La loi n°29 prévoit également une garantie de bon fonctionnement pour certains types de biens. Cette garantie de bon fonctionnement s’additionnerait à la garantie légale existante et sa durée exacte pourrait être définie par règlement à la suite de l’entrée en vigueur de la loi. Rester au courant des dernières nouvelles concernant la mise en place de cette loi vous permettra d’être à l’affut de toute nouvelle protection dont vous pourriez bénéficier.

Une deuxième piste à explorer est de faire appel à des services de réparation. En se renseignant sur la facilité de réparation des biens au moment de l’achat ou en prenant le temps de recenser et de comparer les services de réparations existants lorsqu’un bris survient, on s’assure d’optimiser la durée de vie des biens en notre possession, peu importe la façon dont ils ont été conçus en amont.

Encore une fois, le projet de loi n°29 sera susceptible d’offrir des outils supplémentaires à ce niveau. Effectivement, la version du texte qui a été adoptée prévoit un ensemble de dispositions visant à faciliter l’accès à la réparation pour les consommateurs. On pourra notamment mentionner à cet effet des dispositions visant à assurer :

  • La disponibilité de pièces de rechange pendant une période raisonnable après l’achat;
  • La possibilité de réparer des biens avec des outils conventionnels sans les endommager;
  • La possibilité d’accéder à des pièces et à des services de réparation à un coût qui ne décourage pas la réparation

Tout comme pour la garantie de bon fonctionnement, le fait de rester à jour quant à l’évolution de la loi n°29 vous permettra de bien considérer tous les recours s’offrant à vous en termes de réparation.

Pour les entreprises

Les entreprises ont un rôle essentiel à jouer dans la lutte contre l’obsolescence programmée et les biens à faible durabilité. Cette importance de la contribution des fabricants et des commerçants peut sembler une lourde responsabilité, mais elle représente d’abord et surtout une opportunité. En produisant des biens durables et réparables, il est possible de se positionner de manière stratégique dans un marché qui sera amené à évoluer.

Il faut d’abord savoir que les consommateurs ont une préférence marquée pour des produits qu’ils jugent fiables et faciles à réparer. Dans une étude parue en 2018, la Commission européenne relevait qu’un acheteur éventuel serait trois fois plus susceptible d’opter pour un bien se démarquant par sa durabilité et deux fois plus susceptible d’opter pour un produit plus facilement réparable, en assumant que ces informations avaient été fournies au moment de l’achat.[6] Pris autrement, le fait de concevoir et de mettre en vente des biens qui se démarquent quant à ses aspects et en informer les consommateurs constitue un facteur de vente majeur.
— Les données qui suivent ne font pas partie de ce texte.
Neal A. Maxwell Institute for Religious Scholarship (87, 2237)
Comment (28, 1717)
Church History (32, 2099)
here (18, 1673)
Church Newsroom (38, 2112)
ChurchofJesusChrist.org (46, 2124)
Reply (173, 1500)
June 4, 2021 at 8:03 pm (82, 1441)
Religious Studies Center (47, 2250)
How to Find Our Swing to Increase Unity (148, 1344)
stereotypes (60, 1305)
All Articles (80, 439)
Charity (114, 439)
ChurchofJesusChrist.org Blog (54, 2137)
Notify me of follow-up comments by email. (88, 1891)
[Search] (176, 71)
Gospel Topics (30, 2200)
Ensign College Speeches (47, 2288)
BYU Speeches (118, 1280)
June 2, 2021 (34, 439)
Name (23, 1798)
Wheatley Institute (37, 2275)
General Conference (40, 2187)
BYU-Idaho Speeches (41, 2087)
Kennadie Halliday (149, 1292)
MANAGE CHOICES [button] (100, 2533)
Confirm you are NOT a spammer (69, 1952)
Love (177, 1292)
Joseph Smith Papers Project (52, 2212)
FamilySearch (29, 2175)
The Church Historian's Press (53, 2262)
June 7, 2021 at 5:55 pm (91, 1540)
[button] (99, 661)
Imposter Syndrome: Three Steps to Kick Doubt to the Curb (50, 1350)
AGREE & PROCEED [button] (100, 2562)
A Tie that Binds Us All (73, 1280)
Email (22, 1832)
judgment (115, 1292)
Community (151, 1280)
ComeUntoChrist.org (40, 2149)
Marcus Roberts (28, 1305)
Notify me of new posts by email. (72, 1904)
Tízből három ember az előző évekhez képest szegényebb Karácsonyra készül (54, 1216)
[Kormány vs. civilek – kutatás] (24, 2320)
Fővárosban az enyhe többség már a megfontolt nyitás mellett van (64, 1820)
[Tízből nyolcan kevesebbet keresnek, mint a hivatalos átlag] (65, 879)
Qui plus est la garantie de bon fonctionnement introduite par la loi n°29 représente un incitatif supplémentaire à produire des biens qui seront durables, du moins pour les catégories de biens visées actuellement. Bien que l’on ignore pour l’instant la durée des garanties pour les différents types de produits, on pourrait raisonnablement s’attendre à ce que cette dernière soit plus étendue que celle de la garantie légale existante. Dans cette optique, le fait d’aller au-devant de l’évolution de la durée des garanties légales en concevant des biens durables ou peu coûteux à réparer paraît être une manière pertinente d’éviter de s’exposer à des risques financiers.

Une autre avenue pourrait être de miser sur un service de réparation accessible et abordable. Le marché de la réparation est en déclin depuis plusieurs années au Québec (La Presse, 8 septembre 2023).[7] À cela, il faut ajouter les nouvelles mesures, comme celles de la loi n°29, qui offrent un incitatif supplémentaire à avoir recours à ce type de service. Il y a là une occasion de développer une offre en réparation qui permettra de se différencier par le service après-vente. De plus, étant donné la conjoncture actuelle, il y a lieu à spéculer quant à la possibilité que le gouvernement mette en place des initiatives de développement de l’offre en réparation. Bref, que l’on s’intéresse à la conception des biens ou à leur réparation, il est important de rester à l’affût des développements récents si l’on souhaite demeurer compétitif.